Again, I didn’t have Lily’s dark chocolate chips so I used semi sweet chocolate chips. It will alter the amount of sugar in the recipe as well but if that’s what you have in the house and have some room for a little more carbs for the day, go for it!
I did put in the extra coconut flour recommended for fluffier cookies so between that and the coconut oil, there is a definite taste of coconut to these cookies. If you hate coconut, omit the flour and the oil. I have not tried the recipe without either so prepare for possibly a different texture.
1/2 cup butter, softened, not melted
1/4 cup coconut oil, melted
1/3 cup Swerve Sweetener
1/4 cup brown sugar
2 teaspoons vanilla extract
2 cups almond flour
1 1/2 teaspoons baking powder
1/2 teaspoon Real salt
3/4-1 cup semi sweet chocolate chips
1-2 tablespoons coconut flour (OPTIONAL) – only if you want them fluffier
Preheat the oven to 350 degrees and grease the cookie sheet or use a silicone baking sheet.

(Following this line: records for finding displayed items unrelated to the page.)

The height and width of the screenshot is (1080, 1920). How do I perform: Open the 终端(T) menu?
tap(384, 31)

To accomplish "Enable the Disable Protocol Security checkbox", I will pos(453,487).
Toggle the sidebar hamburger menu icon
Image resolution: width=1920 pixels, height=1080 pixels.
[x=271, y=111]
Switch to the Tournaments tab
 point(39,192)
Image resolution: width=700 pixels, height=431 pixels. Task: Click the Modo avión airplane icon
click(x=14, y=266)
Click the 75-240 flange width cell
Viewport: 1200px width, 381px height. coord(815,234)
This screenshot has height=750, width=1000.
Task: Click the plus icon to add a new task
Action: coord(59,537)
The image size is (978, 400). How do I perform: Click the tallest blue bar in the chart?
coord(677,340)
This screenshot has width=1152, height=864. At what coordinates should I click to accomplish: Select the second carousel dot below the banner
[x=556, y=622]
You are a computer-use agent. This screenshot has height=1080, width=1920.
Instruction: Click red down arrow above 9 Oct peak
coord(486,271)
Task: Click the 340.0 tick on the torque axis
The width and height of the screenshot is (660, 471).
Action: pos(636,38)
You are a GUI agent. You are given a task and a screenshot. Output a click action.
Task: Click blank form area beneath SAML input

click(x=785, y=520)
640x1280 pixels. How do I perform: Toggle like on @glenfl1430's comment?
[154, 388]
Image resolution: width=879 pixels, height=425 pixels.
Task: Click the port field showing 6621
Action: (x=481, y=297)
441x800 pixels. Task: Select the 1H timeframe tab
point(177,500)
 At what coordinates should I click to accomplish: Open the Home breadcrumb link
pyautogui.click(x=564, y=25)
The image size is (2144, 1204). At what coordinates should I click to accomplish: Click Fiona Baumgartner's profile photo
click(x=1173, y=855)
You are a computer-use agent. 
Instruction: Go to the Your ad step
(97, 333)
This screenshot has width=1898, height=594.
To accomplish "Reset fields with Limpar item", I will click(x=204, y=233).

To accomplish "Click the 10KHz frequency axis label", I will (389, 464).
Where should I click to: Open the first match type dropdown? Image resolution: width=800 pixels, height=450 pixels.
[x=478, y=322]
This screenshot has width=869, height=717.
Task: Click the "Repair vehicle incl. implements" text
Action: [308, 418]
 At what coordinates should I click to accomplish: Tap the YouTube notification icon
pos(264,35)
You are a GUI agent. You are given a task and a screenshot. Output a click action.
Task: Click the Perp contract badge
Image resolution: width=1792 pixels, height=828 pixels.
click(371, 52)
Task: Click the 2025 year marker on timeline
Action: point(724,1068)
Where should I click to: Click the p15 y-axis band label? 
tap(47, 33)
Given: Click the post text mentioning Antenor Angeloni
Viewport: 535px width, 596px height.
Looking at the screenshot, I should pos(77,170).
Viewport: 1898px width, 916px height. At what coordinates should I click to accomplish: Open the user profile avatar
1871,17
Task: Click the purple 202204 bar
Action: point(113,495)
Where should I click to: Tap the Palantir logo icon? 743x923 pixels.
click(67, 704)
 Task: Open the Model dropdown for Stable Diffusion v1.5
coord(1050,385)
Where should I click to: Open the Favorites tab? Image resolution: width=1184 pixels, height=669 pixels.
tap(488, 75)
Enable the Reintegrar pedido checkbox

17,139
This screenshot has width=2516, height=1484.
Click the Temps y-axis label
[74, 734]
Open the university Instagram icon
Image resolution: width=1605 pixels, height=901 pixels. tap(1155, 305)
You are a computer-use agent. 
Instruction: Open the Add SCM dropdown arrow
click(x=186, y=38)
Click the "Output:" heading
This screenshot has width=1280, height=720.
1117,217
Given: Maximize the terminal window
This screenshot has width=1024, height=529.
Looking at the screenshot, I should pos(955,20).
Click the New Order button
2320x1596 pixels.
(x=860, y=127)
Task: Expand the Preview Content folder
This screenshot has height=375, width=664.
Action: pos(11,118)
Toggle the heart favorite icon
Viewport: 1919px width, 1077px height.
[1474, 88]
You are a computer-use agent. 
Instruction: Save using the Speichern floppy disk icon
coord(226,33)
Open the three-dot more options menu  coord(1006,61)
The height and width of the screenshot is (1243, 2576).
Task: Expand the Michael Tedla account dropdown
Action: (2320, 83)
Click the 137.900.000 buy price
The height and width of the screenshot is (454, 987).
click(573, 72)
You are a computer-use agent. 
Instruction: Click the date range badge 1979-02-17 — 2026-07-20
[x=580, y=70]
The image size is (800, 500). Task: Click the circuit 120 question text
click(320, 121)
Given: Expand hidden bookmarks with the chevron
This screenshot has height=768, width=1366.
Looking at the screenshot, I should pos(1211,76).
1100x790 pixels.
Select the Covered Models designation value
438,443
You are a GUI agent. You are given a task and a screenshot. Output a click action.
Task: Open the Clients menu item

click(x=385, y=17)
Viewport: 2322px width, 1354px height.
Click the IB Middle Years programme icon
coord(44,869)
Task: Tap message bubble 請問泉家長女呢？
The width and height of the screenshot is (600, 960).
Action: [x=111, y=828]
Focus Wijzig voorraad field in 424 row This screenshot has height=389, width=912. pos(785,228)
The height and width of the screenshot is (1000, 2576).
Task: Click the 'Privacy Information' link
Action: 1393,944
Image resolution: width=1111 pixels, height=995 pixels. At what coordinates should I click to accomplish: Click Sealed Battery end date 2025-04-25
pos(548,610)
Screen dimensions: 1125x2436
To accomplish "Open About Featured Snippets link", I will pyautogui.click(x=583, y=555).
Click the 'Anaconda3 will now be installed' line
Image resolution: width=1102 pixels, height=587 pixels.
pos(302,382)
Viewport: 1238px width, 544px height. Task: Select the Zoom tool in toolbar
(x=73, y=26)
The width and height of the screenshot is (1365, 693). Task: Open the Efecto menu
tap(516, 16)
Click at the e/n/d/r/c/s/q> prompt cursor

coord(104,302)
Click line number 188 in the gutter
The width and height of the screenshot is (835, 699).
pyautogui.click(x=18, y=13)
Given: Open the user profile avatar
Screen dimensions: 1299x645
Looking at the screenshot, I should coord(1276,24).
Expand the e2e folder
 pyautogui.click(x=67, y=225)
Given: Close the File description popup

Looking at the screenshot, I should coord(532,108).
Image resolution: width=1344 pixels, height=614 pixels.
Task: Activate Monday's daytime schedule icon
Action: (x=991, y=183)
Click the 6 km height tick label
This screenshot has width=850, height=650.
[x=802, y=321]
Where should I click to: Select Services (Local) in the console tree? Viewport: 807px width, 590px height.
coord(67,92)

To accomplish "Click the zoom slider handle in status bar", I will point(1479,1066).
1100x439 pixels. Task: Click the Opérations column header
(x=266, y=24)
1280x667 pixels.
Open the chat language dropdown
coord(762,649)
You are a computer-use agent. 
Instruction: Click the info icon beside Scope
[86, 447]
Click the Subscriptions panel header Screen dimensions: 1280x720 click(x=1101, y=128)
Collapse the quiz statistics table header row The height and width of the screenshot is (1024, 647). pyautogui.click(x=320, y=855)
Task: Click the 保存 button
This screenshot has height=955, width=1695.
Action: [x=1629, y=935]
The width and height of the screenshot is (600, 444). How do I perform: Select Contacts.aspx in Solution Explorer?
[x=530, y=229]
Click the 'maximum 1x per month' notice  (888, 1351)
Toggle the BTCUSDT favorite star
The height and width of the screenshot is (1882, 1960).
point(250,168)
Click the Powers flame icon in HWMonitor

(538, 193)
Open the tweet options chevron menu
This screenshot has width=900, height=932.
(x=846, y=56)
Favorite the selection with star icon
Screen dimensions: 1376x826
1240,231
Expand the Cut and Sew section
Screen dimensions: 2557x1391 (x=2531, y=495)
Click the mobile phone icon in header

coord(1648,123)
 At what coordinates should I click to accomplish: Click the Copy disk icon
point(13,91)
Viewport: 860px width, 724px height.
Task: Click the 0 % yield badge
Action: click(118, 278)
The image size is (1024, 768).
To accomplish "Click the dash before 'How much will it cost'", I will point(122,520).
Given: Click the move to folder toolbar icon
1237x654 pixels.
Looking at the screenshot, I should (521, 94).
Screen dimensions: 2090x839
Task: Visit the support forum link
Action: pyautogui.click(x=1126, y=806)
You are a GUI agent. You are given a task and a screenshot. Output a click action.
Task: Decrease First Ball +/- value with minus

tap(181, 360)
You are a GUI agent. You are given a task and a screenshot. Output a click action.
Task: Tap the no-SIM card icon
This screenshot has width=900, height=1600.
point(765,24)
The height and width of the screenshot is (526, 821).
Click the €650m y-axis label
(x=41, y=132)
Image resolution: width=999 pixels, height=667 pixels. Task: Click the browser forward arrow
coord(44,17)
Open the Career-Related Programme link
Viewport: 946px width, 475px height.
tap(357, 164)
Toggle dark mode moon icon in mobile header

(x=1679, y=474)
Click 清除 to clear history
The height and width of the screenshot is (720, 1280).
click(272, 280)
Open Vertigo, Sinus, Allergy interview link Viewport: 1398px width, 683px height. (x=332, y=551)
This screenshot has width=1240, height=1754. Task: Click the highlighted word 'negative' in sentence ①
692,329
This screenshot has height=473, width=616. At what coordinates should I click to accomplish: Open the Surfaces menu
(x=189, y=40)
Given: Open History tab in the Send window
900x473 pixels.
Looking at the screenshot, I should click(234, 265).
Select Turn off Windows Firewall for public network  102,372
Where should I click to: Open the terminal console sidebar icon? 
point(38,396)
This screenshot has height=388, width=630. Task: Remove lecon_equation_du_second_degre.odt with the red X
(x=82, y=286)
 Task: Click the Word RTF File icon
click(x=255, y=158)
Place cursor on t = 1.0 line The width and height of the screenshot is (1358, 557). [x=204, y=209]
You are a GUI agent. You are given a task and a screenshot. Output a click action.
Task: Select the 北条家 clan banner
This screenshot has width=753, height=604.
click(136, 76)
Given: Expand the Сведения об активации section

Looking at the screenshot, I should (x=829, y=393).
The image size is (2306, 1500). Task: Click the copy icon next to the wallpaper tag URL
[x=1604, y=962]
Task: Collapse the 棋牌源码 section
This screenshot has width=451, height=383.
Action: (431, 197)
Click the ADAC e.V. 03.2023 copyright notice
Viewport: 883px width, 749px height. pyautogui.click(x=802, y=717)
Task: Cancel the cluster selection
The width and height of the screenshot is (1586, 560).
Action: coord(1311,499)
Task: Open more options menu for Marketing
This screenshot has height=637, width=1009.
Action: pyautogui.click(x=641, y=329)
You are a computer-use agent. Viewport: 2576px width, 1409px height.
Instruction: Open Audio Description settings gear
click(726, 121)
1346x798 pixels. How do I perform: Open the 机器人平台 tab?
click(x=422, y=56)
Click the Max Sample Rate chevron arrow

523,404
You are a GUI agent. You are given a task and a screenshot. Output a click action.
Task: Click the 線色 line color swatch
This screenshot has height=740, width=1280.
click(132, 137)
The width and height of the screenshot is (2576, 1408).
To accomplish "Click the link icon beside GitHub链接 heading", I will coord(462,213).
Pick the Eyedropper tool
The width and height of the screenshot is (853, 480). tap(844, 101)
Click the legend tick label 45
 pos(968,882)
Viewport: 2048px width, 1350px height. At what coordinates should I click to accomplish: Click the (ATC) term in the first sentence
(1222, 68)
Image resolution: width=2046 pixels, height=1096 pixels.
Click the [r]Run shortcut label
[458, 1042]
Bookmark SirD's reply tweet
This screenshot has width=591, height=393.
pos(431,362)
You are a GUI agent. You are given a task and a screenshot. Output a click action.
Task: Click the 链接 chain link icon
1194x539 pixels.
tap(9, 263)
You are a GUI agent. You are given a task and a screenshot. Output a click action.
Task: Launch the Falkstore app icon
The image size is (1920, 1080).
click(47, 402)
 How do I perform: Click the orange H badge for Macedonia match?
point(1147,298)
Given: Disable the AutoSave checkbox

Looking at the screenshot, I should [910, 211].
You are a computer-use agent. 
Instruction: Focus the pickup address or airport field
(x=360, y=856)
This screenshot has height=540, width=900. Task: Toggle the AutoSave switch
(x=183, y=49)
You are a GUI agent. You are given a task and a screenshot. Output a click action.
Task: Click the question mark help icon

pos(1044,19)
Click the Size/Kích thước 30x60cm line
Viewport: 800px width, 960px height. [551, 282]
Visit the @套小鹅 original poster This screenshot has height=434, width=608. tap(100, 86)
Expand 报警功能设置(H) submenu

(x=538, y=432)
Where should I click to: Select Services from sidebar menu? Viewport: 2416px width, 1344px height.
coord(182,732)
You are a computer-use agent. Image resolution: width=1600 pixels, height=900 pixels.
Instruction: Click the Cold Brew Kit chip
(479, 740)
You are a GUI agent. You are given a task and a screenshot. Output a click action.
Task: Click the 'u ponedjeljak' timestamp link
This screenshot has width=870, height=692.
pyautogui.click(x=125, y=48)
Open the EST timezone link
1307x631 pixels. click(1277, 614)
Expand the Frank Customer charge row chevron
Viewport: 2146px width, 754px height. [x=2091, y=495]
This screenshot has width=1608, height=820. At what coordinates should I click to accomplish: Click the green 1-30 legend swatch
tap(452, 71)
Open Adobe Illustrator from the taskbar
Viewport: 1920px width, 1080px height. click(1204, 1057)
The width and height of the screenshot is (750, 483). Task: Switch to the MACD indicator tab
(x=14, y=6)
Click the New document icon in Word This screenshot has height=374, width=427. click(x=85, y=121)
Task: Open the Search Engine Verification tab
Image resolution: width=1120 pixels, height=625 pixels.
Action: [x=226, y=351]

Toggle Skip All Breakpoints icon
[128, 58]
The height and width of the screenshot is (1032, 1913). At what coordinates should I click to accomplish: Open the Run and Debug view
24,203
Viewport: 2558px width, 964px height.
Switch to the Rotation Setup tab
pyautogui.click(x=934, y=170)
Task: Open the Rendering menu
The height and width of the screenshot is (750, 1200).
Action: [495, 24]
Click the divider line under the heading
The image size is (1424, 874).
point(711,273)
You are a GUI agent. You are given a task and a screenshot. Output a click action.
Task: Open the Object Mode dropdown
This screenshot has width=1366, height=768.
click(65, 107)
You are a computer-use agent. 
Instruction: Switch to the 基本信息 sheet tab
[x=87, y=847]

In a medium bowl, add butter and coconut oil. Beat until combined. If the butter is not softened, use the warm melted coconut oil to help soften it.
Add sugar, brown sugar, egg, and vanilla to the creamed butter mixture and combine. You can also add the optional coconut flour here as well.
In a separate medium bowl, combine almond flour, baking powder and salt. Mix well.
Add butter mixture to almond flour mixture and mix well.
Lastly, add chocolate chips and finish mixing.
Roll chocolate chip cookie dough into small balls and line the baking sheet.
Bake for 12-15 minutes and let cool on the counter.